Visible range exists between 400 nm to 700 nm. The entire visible spectrum is divided into 10 nm wide band and represents spectral power. Thus a collection of 31 bands may be used to describe a particular spectral density distribution. Or else simply use red, green and blue primaries to represent a colour. Isaac Newton said, “Indeed rays, properly expressed, are not colored.” In the real world only Spectral Power Distributions (SPDs) exist and colour is perceived by our eyes and brains [1]. In image processing we use simple red, green and blue to describe colour rather than 31 bands SPD.

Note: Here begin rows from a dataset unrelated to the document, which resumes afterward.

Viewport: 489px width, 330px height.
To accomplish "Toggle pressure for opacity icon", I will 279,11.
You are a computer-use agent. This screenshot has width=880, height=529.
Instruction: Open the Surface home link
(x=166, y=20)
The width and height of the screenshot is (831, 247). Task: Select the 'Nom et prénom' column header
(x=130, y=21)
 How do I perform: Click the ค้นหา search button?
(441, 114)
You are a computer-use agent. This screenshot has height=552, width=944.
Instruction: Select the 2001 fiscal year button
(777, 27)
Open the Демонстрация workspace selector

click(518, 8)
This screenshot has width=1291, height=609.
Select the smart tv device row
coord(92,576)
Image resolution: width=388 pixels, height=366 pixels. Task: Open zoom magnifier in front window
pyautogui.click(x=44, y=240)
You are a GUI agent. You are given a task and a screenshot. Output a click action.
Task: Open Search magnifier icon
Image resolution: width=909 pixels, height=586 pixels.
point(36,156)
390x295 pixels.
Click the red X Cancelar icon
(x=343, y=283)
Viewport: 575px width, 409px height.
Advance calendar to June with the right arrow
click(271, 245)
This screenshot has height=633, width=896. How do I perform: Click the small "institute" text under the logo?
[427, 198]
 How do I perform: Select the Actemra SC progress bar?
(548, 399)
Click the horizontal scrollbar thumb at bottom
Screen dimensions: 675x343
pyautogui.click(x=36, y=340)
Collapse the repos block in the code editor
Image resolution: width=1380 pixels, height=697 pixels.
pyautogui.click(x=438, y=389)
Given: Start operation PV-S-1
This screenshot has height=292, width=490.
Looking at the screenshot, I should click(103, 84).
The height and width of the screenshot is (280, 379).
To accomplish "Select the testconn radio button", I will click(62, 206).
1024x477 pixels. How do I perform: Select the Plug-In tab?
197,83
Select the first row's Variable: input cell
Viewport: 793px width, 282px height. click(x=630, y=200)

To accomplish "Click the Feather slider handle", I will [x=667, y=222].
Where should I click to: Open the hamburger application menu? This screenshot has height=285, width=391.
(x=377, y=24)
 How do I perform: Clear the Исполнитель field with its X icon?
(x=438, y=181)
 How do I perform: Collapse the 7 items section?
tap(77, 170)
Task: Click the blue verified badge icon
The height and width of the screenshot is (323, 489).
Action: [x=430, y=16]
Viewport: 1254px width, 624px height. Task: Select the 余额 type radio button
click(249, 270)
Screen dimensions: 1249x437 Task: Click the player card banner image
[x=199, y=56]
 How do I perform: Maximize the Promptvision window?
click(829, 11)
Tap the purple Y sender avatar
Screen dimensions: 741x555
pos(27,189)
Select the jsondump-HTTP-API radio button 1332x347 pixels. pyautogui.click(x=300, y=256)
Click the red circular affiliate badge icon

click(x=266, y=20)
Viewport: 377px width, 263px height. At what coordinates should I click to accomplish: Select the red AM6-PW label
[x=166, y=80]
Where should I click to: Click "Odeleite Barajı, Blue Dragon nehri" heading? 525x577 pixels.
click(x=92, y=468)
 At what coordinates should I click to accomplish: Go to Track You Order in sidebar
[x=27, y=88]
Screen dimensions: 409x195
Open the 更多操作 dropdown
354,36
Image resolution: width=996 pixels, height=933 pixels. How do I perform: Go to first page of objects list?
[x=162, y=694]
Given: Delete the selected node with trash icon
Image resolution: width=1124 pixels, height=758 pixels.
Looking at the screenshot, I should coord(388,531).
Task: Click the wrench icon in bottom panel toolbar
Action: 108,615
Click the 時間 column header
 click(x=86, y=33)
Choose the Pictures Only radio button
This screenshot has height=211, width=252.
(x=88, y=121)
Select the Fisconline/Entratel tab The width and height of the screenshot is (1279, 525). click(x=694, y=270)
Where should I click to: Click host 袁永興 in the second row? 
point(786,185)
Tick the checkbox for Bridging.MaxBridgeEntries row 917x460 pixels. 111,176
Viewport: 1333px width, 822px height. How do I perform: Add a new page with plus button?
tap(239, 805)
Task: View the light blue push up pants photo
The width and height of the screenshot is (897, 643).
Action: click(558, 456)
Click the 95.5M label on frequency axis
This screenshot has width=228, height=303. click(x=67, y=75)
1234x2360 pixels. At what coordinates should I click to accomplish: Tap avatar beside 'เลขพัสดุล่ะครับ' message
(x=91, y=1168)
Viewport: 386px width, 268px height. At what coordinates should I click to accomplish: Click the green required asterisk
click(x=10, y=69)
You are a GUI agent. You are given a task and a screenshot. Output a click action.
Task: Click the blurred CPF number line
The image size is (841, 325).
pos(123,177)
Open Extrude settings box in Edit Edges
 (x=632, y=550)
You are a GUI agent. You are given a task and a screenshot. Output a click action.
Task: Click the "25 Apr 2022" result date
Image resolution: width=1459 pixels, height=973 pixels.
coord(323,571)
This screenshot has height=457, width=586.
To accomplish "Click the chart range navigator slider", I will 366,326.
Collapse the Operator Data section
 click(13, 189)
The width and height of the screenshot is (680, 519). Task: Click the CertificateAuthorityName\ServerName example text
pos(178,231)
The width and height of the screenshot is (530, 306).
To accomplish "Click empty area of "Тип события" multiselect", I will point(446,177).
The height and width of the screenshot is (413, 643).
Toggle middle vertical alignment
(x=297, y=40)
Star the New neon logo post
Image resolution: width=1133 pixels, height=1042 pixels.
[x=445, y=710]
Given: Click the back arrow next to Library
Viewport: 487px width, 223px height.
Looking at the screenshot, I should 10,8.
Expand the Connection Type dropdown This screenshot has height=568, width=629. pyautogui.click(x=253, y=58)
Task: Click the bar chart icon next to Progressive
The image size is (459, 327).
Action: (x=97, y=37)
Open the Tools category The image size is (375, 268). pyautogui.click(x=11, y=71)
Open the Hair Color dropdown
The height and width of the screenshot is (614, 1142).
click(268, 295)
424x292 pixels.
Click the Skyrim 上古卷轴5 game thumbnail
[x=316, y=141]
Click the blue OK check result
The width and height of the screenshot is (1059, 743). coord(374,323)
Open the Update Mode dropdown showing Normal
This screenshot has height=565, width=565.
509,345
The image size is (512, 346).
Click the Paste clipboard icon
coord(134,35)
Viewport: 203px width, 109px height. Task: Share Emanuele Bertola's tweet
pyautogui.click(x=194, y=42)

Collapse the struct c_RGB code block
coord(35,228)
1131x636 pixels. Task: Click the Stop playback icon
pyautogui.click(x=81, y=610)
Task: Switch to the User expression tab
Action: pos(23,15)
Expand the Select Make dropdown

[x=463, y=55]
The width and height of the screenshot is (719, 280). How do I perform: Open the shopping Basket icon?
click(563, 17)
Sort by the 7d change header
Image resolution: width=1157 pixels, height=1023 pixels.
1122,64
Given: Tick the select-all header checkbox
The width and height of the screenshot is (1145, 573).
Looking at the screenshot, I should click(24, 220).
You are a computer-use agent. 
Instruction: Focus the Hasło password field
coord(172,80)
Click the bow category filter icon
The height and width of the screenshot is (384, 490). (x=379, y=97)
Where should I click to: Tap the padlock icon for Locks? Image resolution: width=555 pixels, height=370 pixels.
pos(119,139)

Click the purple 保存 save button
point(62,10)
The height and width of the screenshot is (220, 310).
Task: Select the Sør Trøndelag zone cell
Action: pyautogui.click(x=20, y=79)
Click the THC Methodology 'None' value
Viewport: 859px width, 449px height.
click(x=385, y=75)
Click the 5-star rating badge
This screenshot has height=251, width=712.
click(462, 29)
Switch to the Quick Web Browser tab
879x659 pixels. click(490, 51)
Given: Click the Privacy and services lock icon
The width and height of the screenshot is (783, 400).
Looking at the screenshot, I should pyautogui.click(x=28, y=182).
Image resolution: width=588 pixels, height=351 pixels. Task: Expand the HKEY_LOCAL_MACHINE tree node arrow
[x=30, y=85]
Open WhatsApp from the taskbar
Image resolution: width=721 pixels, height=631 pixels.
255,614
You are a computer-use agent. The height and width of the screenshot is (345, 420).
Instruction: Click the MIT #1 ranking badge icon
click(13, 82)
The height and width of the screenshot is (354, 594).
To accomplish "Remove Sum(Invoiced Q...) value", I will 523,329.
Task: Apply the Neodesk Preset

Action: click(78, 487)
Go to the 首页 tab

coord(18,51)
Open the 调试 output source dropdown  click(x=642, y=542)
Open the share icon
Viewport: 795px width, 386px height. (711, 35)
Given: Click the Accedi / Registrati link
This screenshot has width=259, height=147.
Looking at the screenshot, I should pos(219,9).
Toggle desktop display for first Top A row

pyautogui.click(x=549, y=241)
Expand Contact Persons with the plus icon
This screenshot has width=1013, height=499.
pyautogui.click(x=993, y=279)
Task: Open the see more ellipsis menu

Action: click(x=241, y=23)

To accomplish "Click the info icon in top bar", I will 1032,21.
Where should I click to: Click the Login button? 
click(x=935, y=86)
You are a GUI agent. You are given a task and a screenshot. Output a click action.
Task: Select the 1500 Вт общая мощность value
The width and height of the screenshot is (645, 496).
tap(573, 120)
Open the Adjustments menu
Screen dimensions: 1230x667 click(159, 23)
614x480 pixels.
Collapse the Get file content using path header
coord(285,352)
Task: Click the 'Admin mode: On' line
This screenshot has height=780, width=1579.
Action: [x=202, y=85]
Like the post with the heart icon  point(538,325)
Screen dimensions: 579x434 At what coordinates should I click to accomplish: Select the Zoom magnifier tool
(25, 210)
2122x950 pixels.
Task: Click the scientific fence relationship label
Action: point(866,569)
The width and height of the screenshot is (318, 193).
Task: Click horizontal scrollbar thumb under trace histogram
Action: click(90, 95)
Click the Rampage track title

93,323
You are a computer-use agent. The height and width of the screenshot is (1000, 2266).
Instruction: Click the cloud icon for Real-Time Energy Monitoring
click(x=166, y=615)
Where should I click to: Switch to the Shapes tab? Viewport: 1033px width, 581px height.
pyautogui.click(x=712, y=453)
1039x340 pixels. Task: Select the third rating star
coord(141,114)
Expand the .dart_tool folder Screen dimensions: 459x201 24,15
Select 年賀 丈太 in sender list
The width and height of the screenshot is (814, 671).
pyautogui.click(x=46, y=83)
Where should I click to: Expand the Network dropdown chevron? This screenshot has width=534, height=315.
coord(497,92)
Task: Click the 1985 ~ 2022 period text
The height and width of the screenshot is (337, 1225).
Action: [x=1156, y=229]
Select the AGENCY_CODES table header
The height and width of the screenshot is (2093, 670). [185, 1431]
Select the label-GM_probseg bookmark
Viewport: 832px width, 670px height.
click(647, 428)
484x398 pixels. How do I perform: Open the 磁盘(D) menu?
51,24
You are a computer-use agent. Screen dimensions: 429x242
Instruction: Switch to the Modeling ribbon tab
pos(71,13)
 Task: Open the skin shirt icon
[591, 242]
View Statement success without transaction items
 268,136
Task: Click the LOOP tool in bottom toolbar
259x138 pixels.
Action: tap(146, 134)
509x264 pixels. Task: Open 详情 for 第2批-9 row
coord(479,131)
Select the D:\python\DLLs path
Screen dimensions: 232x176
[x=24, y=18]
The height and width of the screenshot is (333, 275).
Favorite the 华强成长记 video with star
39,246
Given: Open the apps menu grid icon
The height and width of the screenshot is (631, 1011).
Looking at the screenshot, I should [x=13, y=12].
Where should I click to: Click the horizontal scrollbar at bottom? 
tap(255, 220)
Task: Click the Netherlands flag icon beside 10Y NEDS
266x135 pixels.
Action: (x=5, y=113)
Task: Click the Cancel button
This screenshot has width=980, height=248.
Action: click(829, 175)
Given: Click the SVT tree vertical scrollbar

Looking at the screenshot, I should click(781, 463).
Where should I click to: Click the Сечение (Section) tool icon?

Any image acquiring device (still or video camera) as well as image display device should have the same spectral response as the human eye. With prevailing technologies, spectral responses of devices can be made as close to human visual system. Radiance means amount of light is emitted from a source. It is objectively measurable quality. Luminance means light intensity perceived by eye. Infra red (IR) radiance can be measured but IR ray luminance will be zero as eyes can’t perceive IR.

CIE MODEL

The science of colorimetry tries to find the relationship between SPD and perceived color. Way back in 1931 International Colour Commission (in French it is Commission Internationale de L’Éclairage (CIE)) developed a tristimulus model that have X, Y and Z primaries. In this Y corresponds to Luminance of the light. These XYZ tristimulus primaries are developed by colour matching experiment. X, Y and Z form a colour volume. If the luminance component is ignored then it becomes a two-dimensional picture. Representation of colour without the luminance component is created by following way.

x=X/(X+Y+Z) and y= Y/(X+Y+Z)

A plot between x and y is done and it comes in the shape of shark-fin as in Fig. 1. This is called chromaticity diagram. It is the desired two-dimensional plot without the presence of luminance.

Figure 1. The chromaticity diagram (shark-fin shaped)

contains colour gamut (triangular shaped) of a device.

Camella red is seen in white colour. Image courtesy: Wikipedia

Gamut: A triangle inside the chromaticity diagram provides a fair idea about the colour reproduction capability of display or capture device. The gamut is device dependent entity and size varies among devices. Larger gamut is always preferable. At present no device is capable to capture or display all colours shown in chromaticity diagram. For example, Camellia flower shown in Fig. 2, lies outside the gamut of given device [2]. It is shown in the Fig.1 as white spot. As a result, the display device fails to faithfully reproduce the original colour of camellia flower. It will use nearest equivalent colour to represent the flower.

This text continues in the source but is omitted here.